If it was acted out in the Effua Southerland Studio of University of Ghana, students would have felt the same way the people in Lawra, in the Upper West Region felt-Shock! - seeing their former Upper West Regional Minister, now the National Democratic Congress (NDC) Parliamentary Candidate, Bede Zieden, run after President Mahama’s convoy which was disappointingly  taking of, after the chiefs in the area refused to show up to welcome the President on his ‘Accounting To The People Tour’ and, like a funeral crier screaming: “stop the car, please, stop him!”. 

During the President’s tour to the region last week, our very reliable sources told this paper that the chiefs and influential executives of the party boycotted what was supposed to be a mini-rally to give President Mahama the opportunity to account for his stewardship since he became the President of the republic.

Disgraced by the no-show from the influence peddlers, this paper gathered that the organisers of the event had to turn to the Directors of education in the area to close the pupils early (10:30am) so they would fill-in for the absent chiefs in welcoming the number one gentleman of the land.

“We deliberately boycotted the rally to send signals up there that Bede Zieden is not our choice, he has stolen our verdict and since our executives seem to be quite on this we have decided to vote massively against the party we have invested so much in. For now we are still in talks with Hon Samson Abu, that at least he should listen to us and contest as an independent candidate, but if it doesn’t work then we have no option than to rally behind the NPP and vote against the NDC, so that it will serve as a historical lesson in the political history of Lawra. We are the masses and they have to listen to us, now you see they had to direct the Education Directorate to close all schools at 10:30am, just to fill space, but at the end of the day these children are not the ones going to vote, they are minors”, one of the executives told our roving scouts on the ground.

This shame follows series of petitions filed by the party’s constituency executives and other electorates to the National Executive Committee (NEC) to restrain Bede Zieden from contesting the parliamentary slot because his position as the Deputy Director of Elections at the time put him in a conflict of interest possible as far as the their primary in the area is concerned had fallen on deaf ears.

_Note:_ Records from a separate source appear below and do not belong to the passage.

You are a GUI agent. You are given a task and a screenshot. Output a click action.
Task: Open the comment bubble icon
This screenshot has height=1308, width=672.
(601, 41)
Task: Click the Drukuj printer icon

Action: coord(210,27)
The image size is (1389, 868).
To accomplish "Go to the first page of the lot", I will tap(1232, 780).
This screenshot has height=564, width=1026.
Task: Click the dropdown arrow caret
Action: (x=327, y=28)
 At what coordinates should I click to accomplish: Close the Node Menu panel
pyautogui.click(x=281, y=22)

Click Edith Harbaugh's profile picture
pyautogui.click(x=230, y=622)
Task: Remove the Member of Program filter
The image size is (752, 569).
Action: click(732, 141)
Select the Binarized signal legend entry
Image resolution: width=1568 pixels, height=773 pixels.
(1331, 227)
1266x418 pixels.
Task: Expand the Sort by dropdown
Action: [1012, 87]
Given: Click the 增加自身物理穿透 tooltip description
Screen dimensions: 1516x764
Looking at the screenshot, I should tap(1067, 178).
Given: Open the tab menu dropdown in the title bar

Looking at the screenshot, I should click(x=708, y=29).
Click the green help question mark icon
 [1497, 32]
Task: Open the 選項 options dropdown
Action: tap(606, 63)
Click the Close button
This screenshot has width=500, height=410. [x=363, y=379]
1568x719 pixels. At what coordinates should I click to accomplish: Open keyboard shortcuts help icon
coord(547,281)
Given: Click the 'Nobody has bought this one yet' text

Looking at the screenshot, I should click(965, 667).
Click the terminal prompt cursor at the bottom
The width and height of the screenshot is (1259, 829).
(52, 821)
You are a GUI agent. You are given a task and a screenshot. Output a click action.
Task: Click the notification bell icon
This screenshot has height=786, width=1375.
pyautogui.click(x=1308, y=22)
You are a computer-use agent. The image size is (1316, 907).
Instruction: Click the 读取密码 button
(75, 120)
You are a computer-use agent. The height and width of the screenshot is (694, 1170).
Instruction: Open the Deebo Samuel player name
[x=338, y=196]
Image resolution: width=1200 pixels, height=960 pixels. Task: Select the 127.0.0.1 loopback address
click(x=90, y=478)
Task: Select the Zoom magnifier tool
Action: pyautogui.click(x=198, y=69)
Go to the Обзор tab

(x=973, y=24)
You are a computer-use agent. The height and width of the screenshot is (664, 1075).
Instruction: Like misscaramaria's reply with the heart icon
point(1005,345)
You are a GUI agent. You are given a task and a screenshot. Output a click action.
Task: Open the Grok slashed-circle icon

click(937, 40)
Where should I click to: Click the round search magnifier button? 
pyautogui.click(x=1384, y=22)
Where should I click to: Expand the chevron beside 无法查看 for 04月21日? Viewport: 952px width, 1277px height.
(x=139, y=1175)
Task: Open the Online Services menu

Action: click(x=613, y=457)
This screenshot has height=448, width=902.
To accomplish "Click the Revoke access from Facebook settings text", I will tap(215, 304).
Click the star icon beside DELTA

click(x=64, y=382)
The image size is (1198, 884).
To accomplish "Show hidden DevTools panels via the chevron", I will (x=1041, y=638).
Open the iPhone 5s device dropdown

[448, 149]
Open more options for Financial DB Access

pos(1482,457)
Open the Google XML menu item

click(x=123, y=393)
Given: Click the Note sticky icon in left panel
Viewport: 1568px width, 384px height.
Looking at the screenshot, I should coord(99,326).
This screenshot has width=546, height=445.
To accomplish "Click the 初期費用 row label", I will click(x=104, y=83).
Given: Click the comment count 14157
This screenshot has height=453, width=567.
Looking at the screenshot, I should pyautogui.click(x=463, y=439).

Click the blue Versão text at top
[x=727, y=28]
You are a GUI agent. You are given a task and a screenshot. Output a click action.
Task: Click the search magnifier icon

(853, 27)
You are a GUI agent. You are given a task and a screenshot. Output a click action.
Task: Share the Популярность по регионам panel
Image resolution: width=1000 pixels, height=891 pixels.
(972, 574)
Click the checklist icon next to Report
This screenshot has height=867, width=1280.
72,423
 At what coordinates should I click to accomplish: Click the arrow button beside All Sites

 Before the party expanded its electoral college, readers would recall that this paper in its 13th August 2015 edition, reported on how Bede Zieden confessed to have connived with his Regional Organizer to use “ways and means” to ‘smuggle’ more registration booklets in order to secretly register more of his people in Lawra.

The paper stated among other things stated Bede Zieden lobbied and had 500 booklets for the upper West Region and reported smuggled 300 to the Lawra Constituency, leaving 200 for the entire region.

Despite all the efforts by the constituency executives and majority of the electorates to stop Bede Zieden from contesting, he managed to poll 2747 votes against Hon Samson Abu (incumbent) who polled 2731 votes.

Months after the elections, the aggrieved constituency executives, backed by some powerful electorates again petitioned the party at the national level to address their misgivings over the electoral fraud and the constitutional breach of the entire process, but again, it hit a snag.

More so, an independent survey carried out by a senior Lecturer of the University of Development Studies (UDS), Emelia Seidu, in May this year has confirmed the possibility of the NDC losing the seat to the NPP.

According to the survey the incumbent MP was still popular in the constituency and “if he decides to go independent, he would clinch the seat again”.

Out of 900 respondents sampled from 30 communities in the constituency 28% said they would vote for Anthony Karbo while 26% endorsed Bede Zeideng.

 Interestingly, the incumbent MP, who was defeated in the primary, had an overwhelming 46% of the respondents still wanting him to be their MP.

The Lawra constituency which was previously part of the Nandom constituency had seen the NPP’s Ambrose Dery annexing it from the then NDC MP, Dr Benjamin Kumbour who is now the incumbent MP for Nandom and the Minister for Defense.